Nell’antico rito degli uomini-albero la fusione tra la terra e l’umano

Foto da _Alberi_(di Paolo Calcagno) Il culto e il sogno, l’immaginario e il reale, il paesaggio e il personaggio, Shakespeare e la Basilicata. Michelangelo Frammartino, 45 anni, regista calabrese di formazione milanese (“Il dono”, Le quattro volte”), all’originalità dei temi che racconta associa il fascino e la profondità di una ricerca stilistica che punta a destrutturare le forme narrative, ad allentarne i bordi e a violare i confini dei linguaggi espressivi, com’è spesso tipico, arditamente e irriverentemente tipico, di chi proviene dalla Videoart. La sua cineinstallazione “Alberi”, dopo i trionfi al Moma di New York e nelle gallerie d’arte di Copenaghen, è il pezzo pregiato di Filmmaker, storico Festival di ricerca (Milano, fino all’8 dicembre) che il direttore Luca Mosso ha opportunamente dedicato al ricordo di Paolo Rosa, artista e maestro di “Studio Azzurro”, scomparso l’estate scorsa.
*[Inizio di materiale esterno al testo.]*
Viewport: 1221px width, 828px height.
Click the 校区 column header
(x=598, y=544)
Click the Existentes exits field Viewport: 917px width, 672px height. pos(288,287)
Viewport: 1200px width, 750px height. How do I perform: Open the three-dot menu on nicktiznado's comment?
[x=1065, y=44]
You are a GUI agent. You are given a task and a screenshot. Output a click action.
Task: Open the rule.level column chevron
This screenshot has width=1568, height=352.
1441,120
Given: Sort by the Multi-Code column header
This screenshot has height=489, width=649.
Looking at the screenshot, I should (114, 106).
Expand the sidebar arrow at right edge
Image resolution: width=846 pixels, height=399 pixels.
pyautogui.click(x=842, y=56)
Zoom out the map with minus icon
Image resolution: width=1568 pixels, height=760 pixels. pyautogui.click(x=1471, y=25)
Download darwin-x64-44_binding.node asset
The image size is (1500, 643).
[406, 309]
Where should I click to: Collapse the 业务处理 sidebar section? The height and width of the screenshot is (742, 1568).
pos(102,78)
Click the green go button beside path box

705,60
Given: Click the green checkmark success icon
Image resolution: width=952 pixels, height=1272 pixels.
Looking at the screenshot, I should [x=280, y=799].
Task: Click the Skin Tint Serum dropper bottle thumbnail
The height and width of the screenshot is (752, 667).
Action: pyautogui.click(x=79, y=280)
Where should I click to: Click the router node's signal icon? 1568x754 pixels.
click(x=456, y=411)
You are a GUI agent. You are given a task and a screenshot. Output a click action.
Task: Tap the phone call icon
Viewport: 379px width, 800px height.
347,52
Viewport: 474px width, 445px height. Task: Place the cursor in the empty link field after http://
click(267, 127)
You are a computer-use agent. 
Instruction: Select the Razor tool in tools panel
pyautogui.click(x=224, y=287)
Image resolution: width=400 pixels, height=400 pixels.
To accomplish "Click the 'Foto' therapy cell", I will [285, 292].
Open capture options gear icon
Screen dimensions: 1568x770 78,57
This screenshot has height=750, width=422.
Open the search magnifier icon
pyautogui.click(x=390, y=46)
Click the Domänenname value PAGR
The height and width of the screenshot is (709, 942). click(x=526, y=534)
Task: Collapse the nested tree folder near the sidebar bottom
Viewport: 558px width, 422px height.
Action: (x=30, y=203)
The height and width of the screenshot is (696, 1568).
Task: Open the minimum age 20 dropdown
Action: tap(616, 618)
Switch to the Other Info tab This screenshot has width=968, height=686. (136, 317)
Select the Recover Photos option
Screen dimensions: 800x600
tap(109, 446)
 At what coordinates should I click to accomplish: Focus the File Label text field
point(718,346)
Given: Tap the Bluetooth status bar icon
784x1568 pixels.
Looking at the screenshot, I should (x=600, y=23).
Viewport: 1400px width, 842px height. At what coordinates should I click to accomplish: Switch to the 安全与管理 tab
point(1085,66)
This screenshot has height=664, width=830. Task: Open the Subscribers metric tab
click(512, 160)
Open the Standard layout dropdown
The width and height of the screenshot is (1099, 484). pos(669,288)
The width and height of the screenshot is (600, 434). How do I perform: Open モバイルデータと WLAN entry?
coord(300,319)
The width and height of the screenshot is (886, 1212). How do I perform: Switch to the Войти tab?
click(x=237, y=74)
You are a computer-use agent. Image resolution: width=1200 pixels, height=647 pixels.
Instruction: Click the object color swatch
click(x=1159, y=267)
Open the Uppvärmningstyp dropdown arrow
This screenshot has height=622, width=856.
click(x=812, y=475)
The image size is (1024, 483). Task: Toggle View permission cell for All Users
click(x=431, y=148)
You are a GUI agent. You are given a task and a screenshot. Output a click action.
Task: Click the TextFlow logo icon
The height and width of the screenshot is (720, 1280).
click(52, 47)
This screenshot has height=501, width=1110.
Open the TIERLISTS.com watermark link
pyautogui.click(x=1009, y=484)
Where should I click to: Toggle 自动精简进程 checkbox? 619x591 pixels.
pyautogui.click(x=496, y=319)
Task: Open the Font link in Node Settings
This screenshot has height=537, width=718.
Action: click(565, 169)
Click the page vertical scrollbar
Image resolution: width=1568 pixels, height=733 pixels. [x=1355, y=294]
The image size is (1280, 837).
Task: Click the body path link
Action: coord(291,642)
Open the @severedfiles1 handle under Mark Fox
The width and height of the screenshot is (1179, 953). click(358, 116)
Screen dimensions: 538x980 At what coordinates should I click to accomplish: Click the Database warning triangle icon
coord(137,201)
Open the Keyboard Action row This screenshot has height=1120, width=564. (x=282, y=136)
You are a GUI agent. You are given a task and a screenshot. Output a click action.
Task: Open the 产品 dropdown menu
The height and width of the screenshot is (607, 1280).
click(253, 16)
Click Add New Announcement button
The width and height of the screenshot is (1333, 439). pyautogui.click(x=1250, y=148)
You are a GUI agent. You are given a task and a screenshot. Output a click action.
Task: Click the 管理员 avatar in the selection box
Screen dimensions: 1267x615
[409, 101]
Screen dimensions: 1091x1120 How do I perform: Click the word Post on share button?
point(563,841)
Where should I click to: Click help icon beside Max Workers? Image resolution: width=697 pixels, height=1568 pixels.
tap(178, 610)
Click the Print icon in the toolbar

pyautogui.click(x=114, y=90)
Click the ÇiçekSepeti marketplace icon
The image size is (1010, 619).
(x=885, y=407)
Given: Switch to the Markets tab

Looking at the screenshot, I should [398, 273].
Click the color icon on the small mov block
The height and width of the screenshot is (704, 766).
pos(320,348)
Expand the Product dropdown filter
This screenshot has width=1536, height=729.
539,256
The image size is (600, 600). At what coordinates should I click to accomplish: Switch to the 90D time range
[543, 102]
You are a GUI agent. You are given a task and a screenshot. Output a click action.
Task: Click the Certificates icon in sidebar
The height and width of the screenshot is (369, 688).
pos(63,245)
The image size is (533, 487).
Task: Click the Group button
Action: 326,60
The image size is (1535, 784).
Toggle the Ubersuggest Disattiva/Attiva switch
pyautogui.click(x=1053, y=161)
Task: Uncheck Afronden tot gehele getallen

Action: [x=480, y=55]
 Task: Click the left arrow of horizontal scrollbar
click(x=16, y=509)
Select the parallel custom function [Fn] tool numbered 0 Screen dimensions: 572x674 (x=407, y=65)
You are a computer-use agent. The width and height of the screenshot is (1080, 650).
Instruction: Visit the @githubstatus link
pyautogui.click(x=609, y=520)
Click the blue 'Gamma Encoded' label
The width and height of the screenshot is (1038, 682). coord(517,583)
Significativamente collocata nella sala del cinema Manzoni, riaperta per l’occasione e già destinata alla trasformazione in spazio per il mondo degli affari e della merce, “Alberi” ci porta nei boschi della Basilicata per raccontarci il rito dei “romiti”, gli uomini-albero di Satriano della Lucania che, secondo il culto arboreo di origine medievale, nel periodo di Carnevale si vestivano interamente di edera e impugnando un bastone rivestito di un ramo di ginestra bussavano alle porte del paese per chiedere l‘elemosina. “Era un modo per mendicare senza perdere la faccia, di trovare una solidarietà con i paesani sotto mentite spoglie –spiega Michelangelo Frammartino -. L’uomo-albero appartiene a una tradizione ormai in abbandono. Nel 2011, a Satriano, qualche romito sfilava tra le maschere di “Scream” e di Obama. Il rito non esiste più. Così ho pensato di ricrearlo, ma reinventandolo in direzione della collettività: invece di uno o due romiti, ne ho vestiti cento e ho chiesto loro di dirigersi in processione verso il centro del paese e di occupare interamente la piazza, trasformando in una specie di foresta il luogo pubblico per eccellenza. Non è un’operazione-nostalgia quanto il tentativo di eliminare i confini, rompere le distanze tra uomo e paesaggio“.
Dal buio della notte nei boschi di faggio alle prime luci dell’alba fino alla scoperta della presenza di un villaggio isolato, dalle porte delle case escono uomini che in processione raggiungono il bosco. Lì si vestiranno di edera, trasformandosi in romiti, uomini-albero che celebrano la fusione di umano e vegetale, la fusione dell’uomo con la terra, il cosmo, il Tutto. Terminata la vestizione, i romiti come un esercito vegetale, tornano nel paese fino a affollare la piazza centrale. La loro moltitudine danzante finirà però per ingoiarci e riportarci nelle tenebre iniziali, dalle quali si uscirà con una nuova alba, in un loop senza fine che permette allo spettatore di determinare l’inizio e la fine del film.
Le immagini di Frammartino, di chiari riferimenti scespiriani (“la foresta che cammina”, il fitto bosco di faggi), sostenute da efficaci tracce sonore, producono effetti immersivi nello spettatore che conducono all’assopimento e al “sogno”. Il verde che stordisce della natura si cala sullo schermo nel buio della notte completando l’illusione narrativa con l’eliminazione della distanza tra paesaggio e personaggi. “Il mio lavoro filmico – conferma Frammartino – punta a raccontare l’indebolimento del soggetto in funzione di una maggiore ricchezza interpretativa. Se nell’inquadratura la distanza tra figura e paesaggio sfuma fin quasi a scomparire, sono i parametri primi dell’immagine che vengono a cadere. E allo spettatore tocca vivere uno spaesamento molto costruttivo che parte dalla decostruzione della visione e giunge verso nuove prospettive di visione“.